SPANISH TRANSPORT ENTREPRENEUR USES DRIVERS TO STASH FUNDS IN SWITZERLAND
is news too. Read like that, any old how, these statements take on an air of prophecy that you shouldn't underestimate. In any case, I suppose you'll follow them up yourselves. But there are other kinds of things, too, little anecdotal things that refuse to die. They keep coming back to me, cheekily popping up out of nowhere. Bundó's brusque movement when he was changing gears, as if he was throwing every muscle of his body into it. My habit, which those two hated, of eating sunflower seeds and throwing the husks out the window: If it was windy they stuck to the glass outside, and they thought that was
disgusting. The interminable arguments about which were the best service stations, the French or the German ones. The even more interminable sessions when we started telling jokes we already knew, for the simple pleasure of laughing together all over again when we repeated them.
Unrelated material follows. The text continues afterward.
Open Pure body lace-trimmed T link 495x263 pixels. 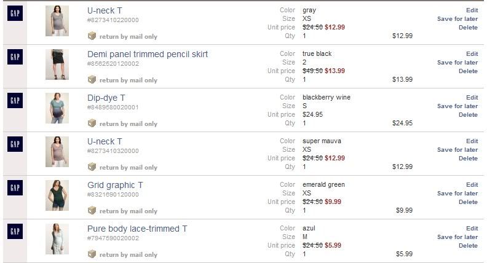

Then there were times when we all got hooked on repeating some expression or other over and over again: “Well, fuck me,” “What's with you, bugaboo,” “Veteranoooooo brandy, a splash would be dandy.” Our different musical tastes, as varied, contradictory, and vulgar as those shelves of cassettes you find in service stations. Gabriel's flair for finding the international service of Spanish National Radio on the days when there was soccer, which was only comparable with Bundó's talent for detecting engine problems by putting his ear against the hood. Or the different ways of driving, for example. Bundó, with his fantastic sense of direction and maneuvring skills, was the one who took us in and out of cities. When we were coming up to a border post, Gabriel took the wheel since he got on best with the police: He made good use of his peculiar mastery of languages to deal with them without misunderstandings and thus avoid wasting more time than necessary with the inspection of the load. I asked them to let me do the night shift because the darkness and the monotonous lines on the road relaxed me and let me think. Gabriel, by the way, was the safest driver. Bundó and I were quick-tempered, but he never swore out loud—well, he moved his lips like he did when he was reading, but that's all—and he never tried to get back at reckless drivers by leaning on the horn. His way of driving was calm and contemplative, and, sometimes, trying to wind him up, Bundó used to get cynical and he'd say, “If we have a real accident one day and if we're going to die I want you to be driving, Gabriel. You're so on the ball you'll give us plenty of time to see our lives flash before our eyes before they close for good. Isn't that what they say, that in your last seconds you see it all running before you in images, like in a film? Well, I want those seconds to be very long so there's time for everything.”